*WRITTEN TASK A:* Reproduce the passage of the Elo ratings post that begins with the words "In other words: when" and ends after the words "than 20 points.".
*WRITTEN TASK B:* In the Elo ratings post's simulation, when a man played a woman whose rating was within 50 points of his, how did the woman perform relative to her rating on average?

*DOCUMENT TEXT:*
------------------------------------------------------------

In other words: when a man faces a woman, the true talent gap is probably larger than when a man faces a man, even when the Elo ratings are exactly the same.

Here's an easier example:

Suppose an NBA team beats another NBA team by 20 points. They were probably substantially lucky, right? If they faced each other again, you'd expect the next game to be a lot closer than that.

But, suppose an NBA team beats *an NCAA team* by 20 points. In that case, the NCAA team must have played great, to get to within 20 points of the pros. In that case, you'd expect the next game to be a much bigger blowout than 20 points.

-----

Well, this time, I figured I'd better test out the logic before posting. So I ran a simulation. I created random men and women with a talent distribution similar to what was in the original study. My distributions were bell-shaped -- I don't know what the real-life distributions were.

(UPDATE: As I mentioned, the men were about 200 points more talented than the women, instead of 100.  Oops.  Spoiler alert: divide the effect in half, roughly, for now.)

Then, I ran a random simulation of games, with proportions of MM, MW, WM, and WW similar to those in the study. 

For the first simulation, I assumed that the ratings were perfect, representing the players' talents exactly. As expected, the regression found no real difference between the women and men. The coefficients were close to zero and not statistically significant. 

So far, so good.

Then, I added the random noise. For every player, I randomly adjusted his or her rating to vary from talent, with mean zero and SD of about 52 points.

I ran the simulation again. 

The data matched my hypothesis this time: the man/woman games have to be regressed differently than the woman/woman games.

When a man played another man, and the difference between their ratings was less than 50 points ... on average, both men matched their ratings. (In other words, each man was as likely to be too high as too low.)  But when a man played a woman, and the difference between their ratings was less than 50 points ... big difference. In that case, the woman, on average, was 10 points worse than her rating, and the man was 10 points better than his rating. 

In other words, when a man faced a similarly-rated woman, his true advantage was 20 points more than the ratings suggested.

-------

For a direct comparison, I recreated the authors' first regression (without the age factor). Here's what I got, compared to the study:

                         Me   Study
-----------------------------------
Player is female      -.024   -.021
Opponent is female    +.020   +.021
Female/Female         +.002   +.001

Almost exact! One thing that's a little different is that, in real life, the player and opponent effects were equal. In the simulation, they weren't. That's just random: in my case, the females designated "opponent" were a little luckier than the ones designated "player."  In the real study, they happened to be very close to equal. In neither case is the difference statistically significant.

------------------------------------------------------------

*DATA PROVIDED:*
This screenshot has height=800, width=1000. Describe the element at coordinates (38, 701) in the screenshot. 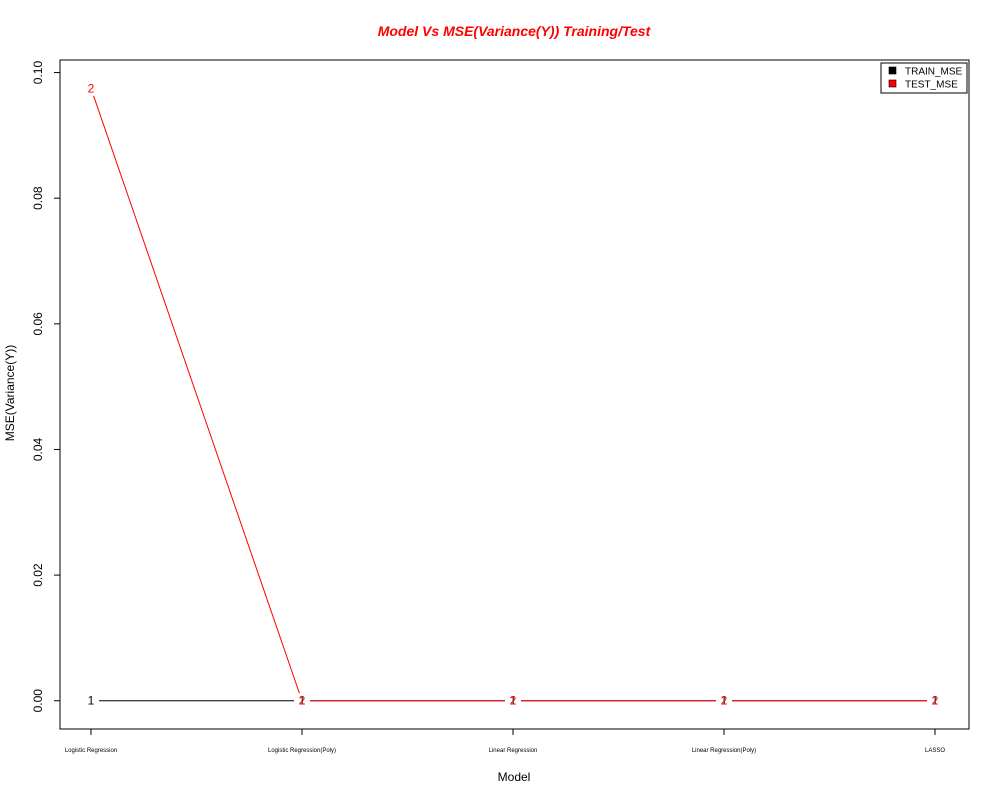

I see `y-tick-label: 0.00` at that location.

------------------------------------------------------------

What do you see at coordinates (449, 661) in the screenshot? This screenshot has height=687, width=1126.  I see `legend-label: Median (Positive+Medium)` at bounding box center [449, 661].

------------------------------------------------------------

*SOLUTION A:*
In other words: when a man faces a woman, the true talent gap is probably larger than when a man faces a man, even when the Elo ratings are exactly the same.

Here's an easier example:

Suppose an NBA team beats another NBA team by 20 points. They were probably substantially lucky, right? If they faced each other again, you'd expect the next game to be a lot closer than that.

But, suppose an NBA team beats *an NCAA team* by 20 points. In that case, the NCAA team must have played great, to get to within 20 points of the pros. In that case, you'd expect the next game to be a much bigger blowout than 20 points.

*SOLUTION B:* On average, she was 10 points worse than her rating.